* [GEGEVEN TEKST]:

"""

Kort voor de opnames zouden plaatsvinden, schoot het voorman Louis in de rug, hij kon niet op of om, laat staan een gitaar aangorden. Achter de rugklachten zat een diepere oorzaak van het vastlopen van de rockmachine: de ambities van de bandleden lagen ver uiteen.

Toen Louis hersteld was, hebben we een aantal bandgesprekken gehad en al snel werd duidelijk dat hij geen trek had in de roem die Jeroen bijna ten koste van alles nastreefde en Michiel ook niet afwees, zij het op meer ontspannen wijze. Voor Jeroen waren de opnames dé opstap naar de grote doorbraak. Michiel sloot die mogelijkheid niet uit. Persoonlijk wilde ik best bekend worden, maar vooral had ik de opnames graag gemaakt. De band had verschillende sessies gedaan - waarover in een ander verhaal meer - maar over geen van alle was ik enthousiast. Ik had heel graag al onze liedjes, oude en nieuwe, in de studio onder goede begeleiding vastgelegd, al was het maar voor de heb.

"""

* [OPDRACHT 1]: Wat was volgens het bandverhaal de diepere oorzaak van het vastlopen van de rockmachine?
* [OPDRACHT 2]:
Stemmen de volgende uitspraken overeen met het bandverhaal? Geef per uitspraak ja of nee en citeer de doorslaggevende woorden.
(a) Louis kreeg kort voor de opnames last van zijn rug.
(b) Michiel wees de roem resoluut af.
(c) De verteller was enthousiast over alle sessies van de band.
* [OPDRACHT 3]: Hervat het bandverhaal na de laatste zin.

* [BRONGEGEVENS]:
"""

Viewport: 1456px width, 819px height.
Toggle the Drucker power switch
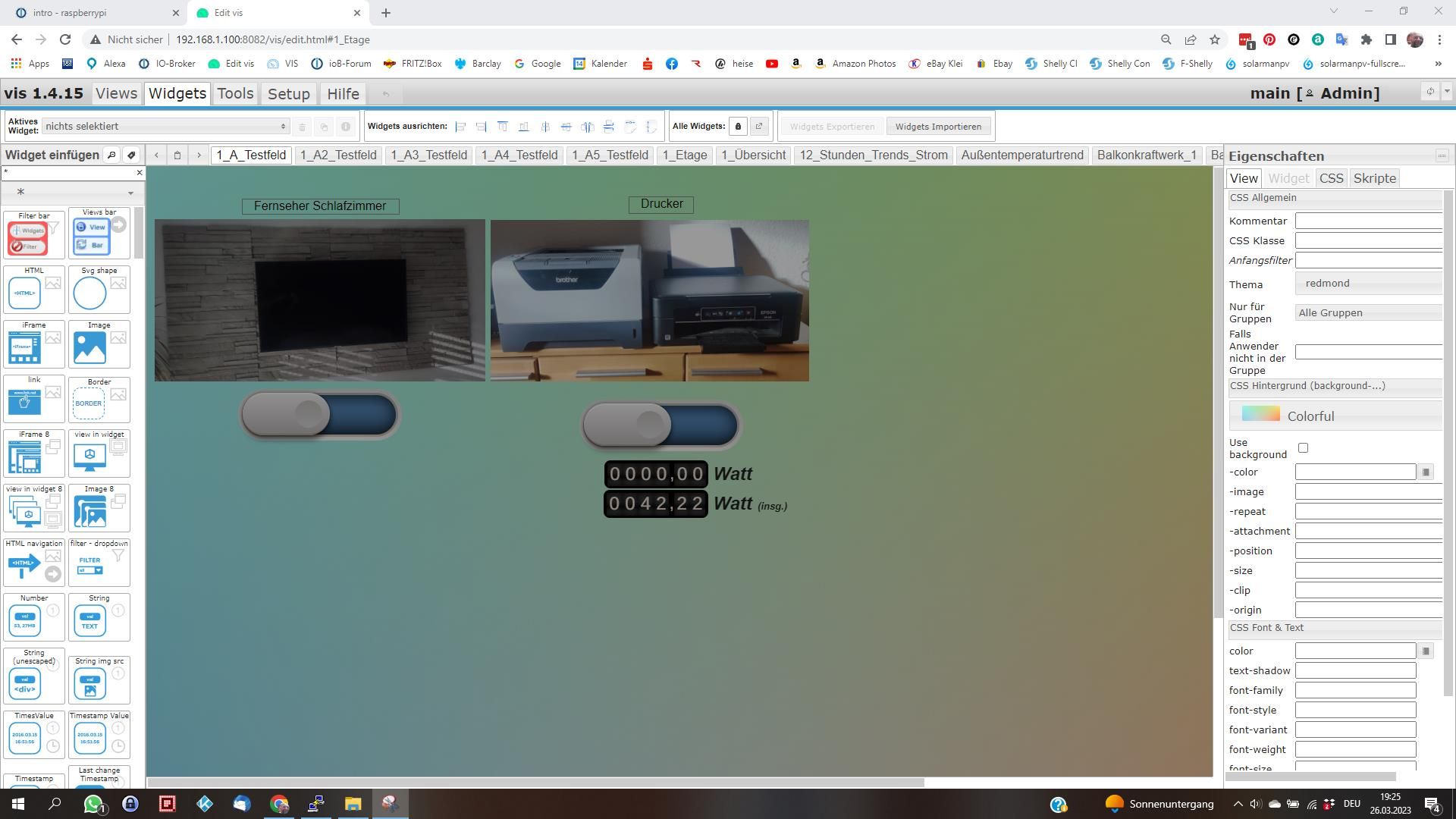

"""

* [ANTWOORD 1]: De ambities van de bandleden lagen ver uiteen.

* [ANTWOORD 2]:
(a) Ja: "Kort voor de opnames zouden plaatsvinden, schoot het voorman Louis in de rug"
(b) Nee: "Michiel ook niet afwees, zij het op meer ontspannen wijze"
(c) Nee: "maar over geen van alle was ik enthousiast"

* [ANTWOORD 3]:
Hoe dan ook, drie bandleden wilden, om uiteenlopende redenen, graag opnemen, maar nummer vier zag er ogenschijnlijk als een berg tegenop. Tijd voor bandoverleg. Het werd een hele serie. In het laatste sprak Michiel voorzichtig, half vragend, de woorden: "Nou, dan stoppen we er maar mee, hè?" Louis beaamde dat en ontkrachtte het even later ook weer, half. Jeroen zat er sip en stil bij, somber voor zicht uitkijkend, werd erna cynisch. Ik vond het heel jammer, maar was het gezeik inmiddels ook wel zat. Een handjevol, weliswaar erg goeie, nummers en dan zoveel geteut, dat kon toch niet de bedoeling zijn? Het is nooit volmondig uitgesproken of besloten, maar de band hief zichzelf in dat laatste gesprek op, geruisloos en besluiteloos. De opnametijd in De Popbunker hebben heeft ze nooit verzilverd.



De implosie volgend op de eerste prijs had ons niet hoeven verrassen. De voortekenenen stonden al maandenlang levensgroot aan het zwerk geschreven. Luister maar eens naar de fragmenten uit dit interview voor Amsterdam FM uit 1995, bijna een jaar voor ons prijswinnende optreden in IJmuiden. Tijdens oefensessies kon het voorkomen, dat Louis niet zong omdat hij daar die week geen zin in had. De band manoeuvreerde daar omzichtig omheen. Nummers met een tekst werden ineens definitief instrumentaal (True Love). Op enig moment schreven we alléén nog maar instrumentale nummers. Michiel en ik moesten teksten schrijven en gaan zingen. Ik zing nog slechter dan Michiel, dus het resultaat liet zich raden. Bij ons optreden in de Sleep Inn hoopte ik maar, dat de microfoon ver genoeg dicht stond, toen ik de vocalen voor mijn rekening moest nemen.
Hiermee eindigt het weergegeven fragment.